AIM OF THE TASK. The full listing should be duplicated word for word.

EXTRACTED MATERIAL.
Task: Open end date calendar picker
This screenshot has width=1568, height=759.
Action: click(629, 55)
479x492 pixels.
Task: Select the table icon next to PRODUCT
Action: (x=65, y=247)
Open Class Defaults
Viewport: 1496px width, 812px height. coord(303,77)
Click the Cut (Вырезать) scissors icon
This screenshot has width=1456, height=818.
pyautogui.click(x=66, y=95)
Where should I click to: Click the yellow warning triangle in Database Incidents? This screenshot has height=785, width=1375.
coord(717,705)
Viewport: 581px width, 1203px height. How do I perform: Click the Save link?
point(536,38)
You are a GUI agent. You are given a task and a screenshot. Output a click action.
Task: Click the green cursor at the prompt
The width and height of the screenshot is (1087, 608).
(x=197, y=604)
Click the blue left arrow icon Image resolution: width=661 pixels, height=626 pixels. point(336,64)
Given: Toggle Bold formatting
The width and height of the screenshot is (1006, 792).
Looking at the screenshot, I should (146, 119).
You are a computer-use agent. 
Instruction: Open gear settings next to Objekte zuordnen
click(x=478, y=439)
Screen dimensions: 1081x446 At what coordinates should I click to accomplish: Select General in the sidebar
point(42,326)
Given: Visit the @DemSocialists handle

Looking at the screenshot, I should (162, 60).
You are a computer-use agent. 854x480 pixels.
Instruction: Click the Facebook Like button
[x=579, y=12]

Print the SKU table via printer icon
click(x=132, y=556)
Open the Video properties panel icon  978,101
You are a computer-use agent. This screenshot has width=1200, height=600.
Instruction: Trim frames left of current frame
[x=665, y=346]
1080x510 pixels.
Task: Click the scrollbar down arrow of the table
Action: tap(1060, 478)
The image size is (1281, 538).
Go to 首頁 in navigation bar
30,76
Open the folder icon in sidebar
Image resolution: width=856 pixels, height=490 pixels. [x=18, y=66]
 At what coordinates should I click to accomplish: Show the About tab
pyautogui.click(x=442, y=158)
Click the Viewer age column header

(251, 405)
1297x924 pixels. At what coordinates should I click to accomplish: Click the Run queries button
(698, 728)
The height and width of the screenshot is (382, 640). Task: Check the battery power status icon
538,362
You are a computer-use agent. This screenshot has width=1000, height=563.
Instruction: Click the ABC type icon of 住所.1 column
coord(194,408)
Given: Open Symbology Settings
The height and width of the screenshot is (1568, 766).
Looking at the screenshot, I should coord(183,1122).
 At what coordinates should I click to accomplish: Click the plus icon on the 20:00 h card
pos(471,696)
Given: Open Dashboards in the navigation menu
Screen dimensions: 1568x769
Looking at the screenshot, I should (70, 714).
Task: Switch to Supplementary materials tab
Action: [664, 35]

EXPECTED ANSWER.
Task: Open end date calendar picker
This screenshot has width=1568, height=759.
Action: click(629, 55)
479x492 pixels.
Task: Select the table icon next to PRODUCT
Action: (x=65, y=247)
Open Class Defaults
Viewport: 1496px width, 812px height. coord(303,77)
Click the Cut (Вырезать) scissors icon
This screenshot has width=1456, height=818.
pyautogui.click(x=66, y=95)
Where should I click to: Click the yellow warning triangle in Database Incidents? This screenshot has height=785, width=1375.
coord(717,705)
Viewport: 581px width, 1203px height. How do I perform: Click the Save link?
point(536,38)
You are a GUI agent. You are given a task and a screenshot. Output a click action.
Task: Click the green cursor at the prompt
The width and height of the screenshot is (1087, 608).
(x=197, y=604)
Click the blue left arrow icon Image resolution: width=661 pixels, height=626 pixels. point(336,64)
Given: Toggle Bold formatting
The width and height of the screenshot is (1006, 792).
Looking at the screenshot, I should (146, 119).
You are a computer-use agent. 
Instruction: Open gear settings next to Objekte zuordnen
click(x=478, y=439)
Screen dimensions: 1081x446 At what coordinates should I click to accomplish: Select General in the sidebar
point(42,326)
Given: Visit the @DemSocialists handle

Looking at the screenshot, I should (162, 60).
You are a computer-use agent. 854x480 pixels.
Instruction: Click the Facebook Like button
[x=579, y=12]

Print the SKU table via printer icon
click(x=132, y=556)
Open the Video properties panel icon  978,101
You are a computer-use agent. This screenshot has width=1200, height=600.
Instruction: Trim frames left of current frame
[x=665, y=346]
1080x510 pixels.
Task: Click the scrollbar down arrow of the table
Action: tap(1060, 478)
The image size is (1281, 538).
Go to 首頁 in navigation bar
30,76
Open the folder icon in sidebar
Image resolution: width=856 pixels, height=490 pixels. [x=18, y=66]
 At what coordinates should I click to accomplish: Show the About tab
pyautogui.click(x=442, y=158)
Click the Viewer age column header

(251, 405)
1297x924 pixels. At what coordinates should I click to accomplish: Click the Run queries button
(698, 728)
The height and width of the screenshot is (382, 640). Task: Check the battery power status icon
538,362
You are a computer-use agent. This screenshot has width=1000, height=563.
Instruction: Click the ABC type icon of 住所.1 column
coord(194,408)
Given: Open Symbology Settings
The height and width of the screenshot is (1568, 766).
Looking at the screenshot, I should coord(183,1122).
 At what coordinates should I click to accomplish: Click the plus icon on the 20:00 h card
pos(471,696)
Given: Open Dashboards in the navigation menu
Screen dimensions: 1568x769
Looking at the screenshot, I should (70, 714).
Task: Switch to Supplementary materials tab
Action: [664, 35]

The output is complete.